(Required task): Lay out everything from the line containing "Image resolution: width=1456 pixels, height=819 pixels. How" down to the line containing "Looking at the" as a two-column CSV with the headers item and answer, one row per item. Put each item's text and its answer in separate quoted fields with line breaks replaced by spaces, and leave the pictures out.

(Supplied data):
□ □ □

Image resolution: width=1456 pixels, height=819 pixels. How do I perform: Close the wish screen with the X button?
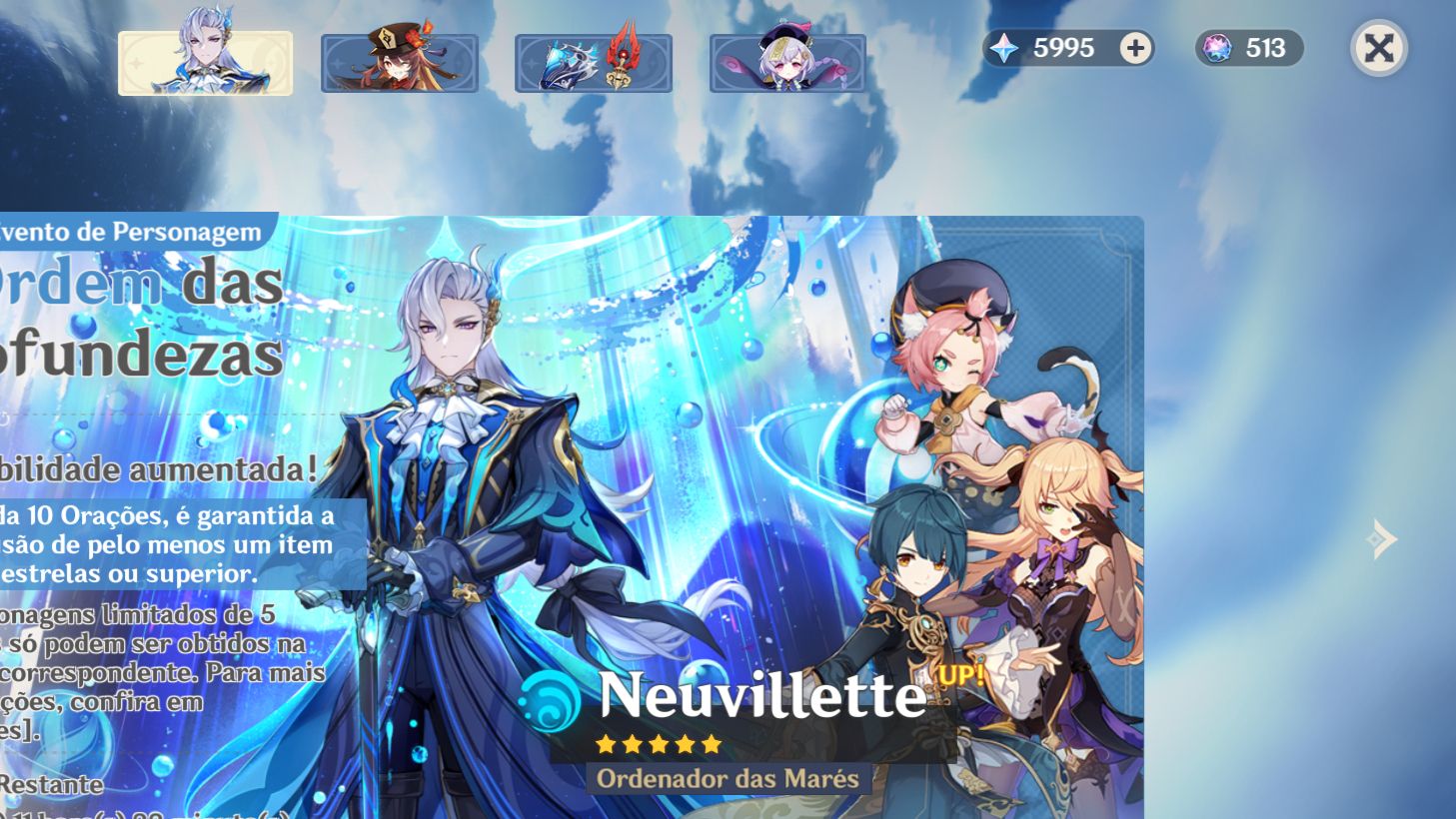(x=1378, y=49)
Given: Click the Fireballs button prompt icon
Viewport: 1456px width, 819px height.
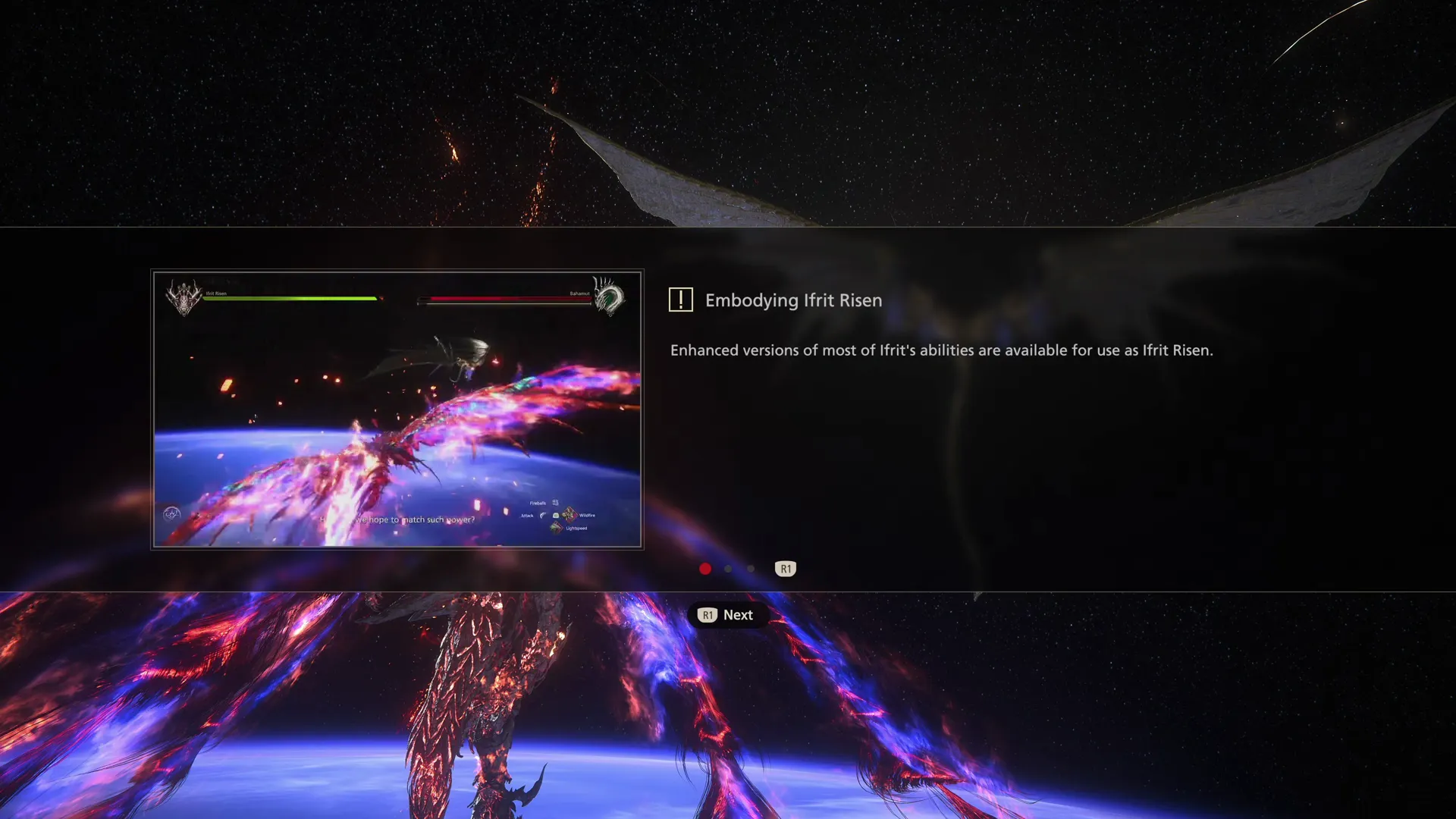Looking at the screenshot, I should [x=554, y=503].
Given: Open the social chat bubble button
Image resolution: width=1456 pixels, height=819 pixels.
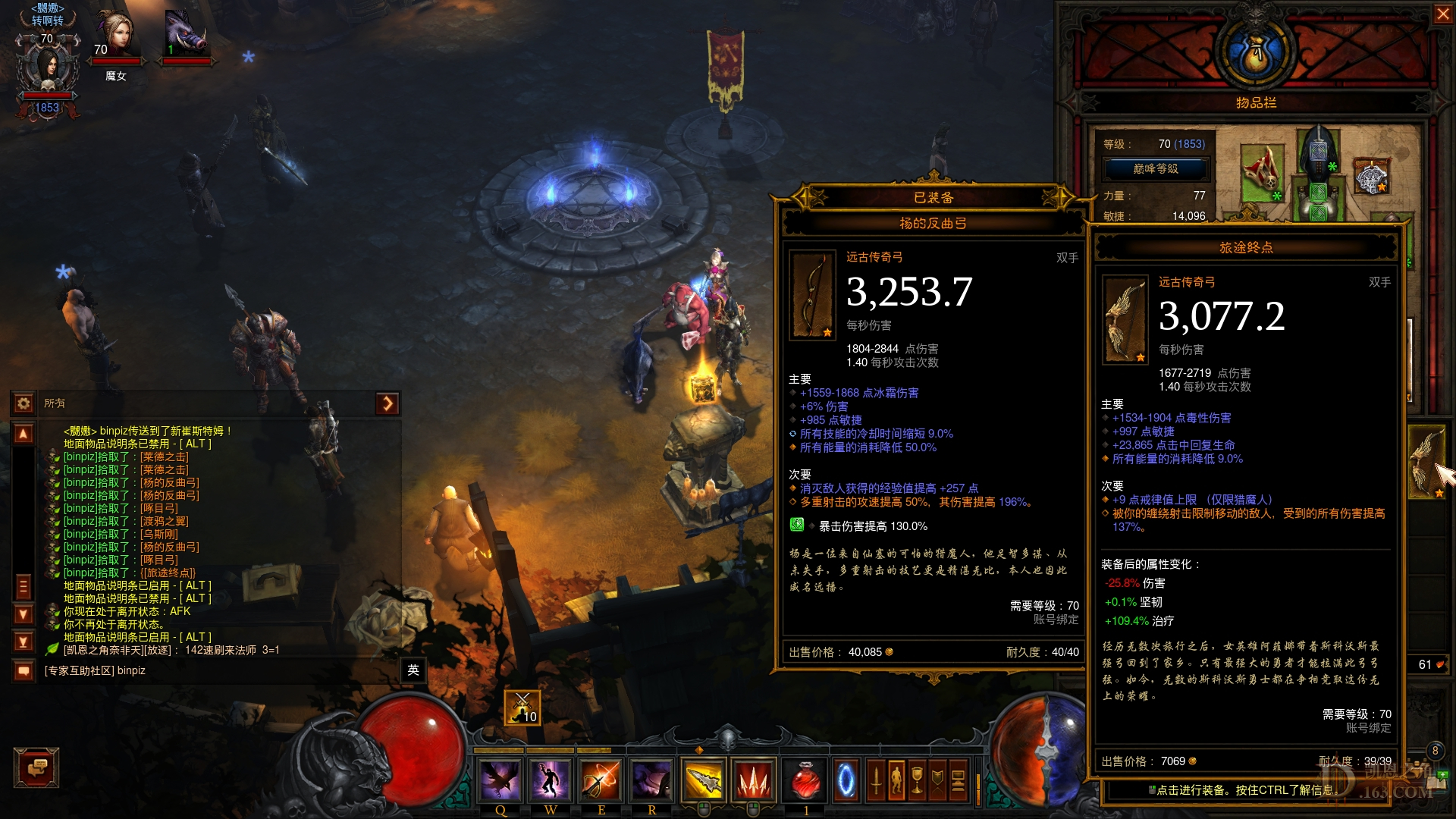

□ □ □

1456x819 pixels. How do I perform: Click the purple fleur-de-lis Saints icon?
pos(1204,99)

□ □ □

(In response):
item,answer
"Image resolution: width=1456 pixels, height=819 pixels. How do I perform: Close the wish screen with the X button?","(x=1378, y=49)"
"Given: Click the Fireballs button prompt icon Viewport: 1456px width, 819px height.","Looking at the screenshot, I should [x=554, y=503]."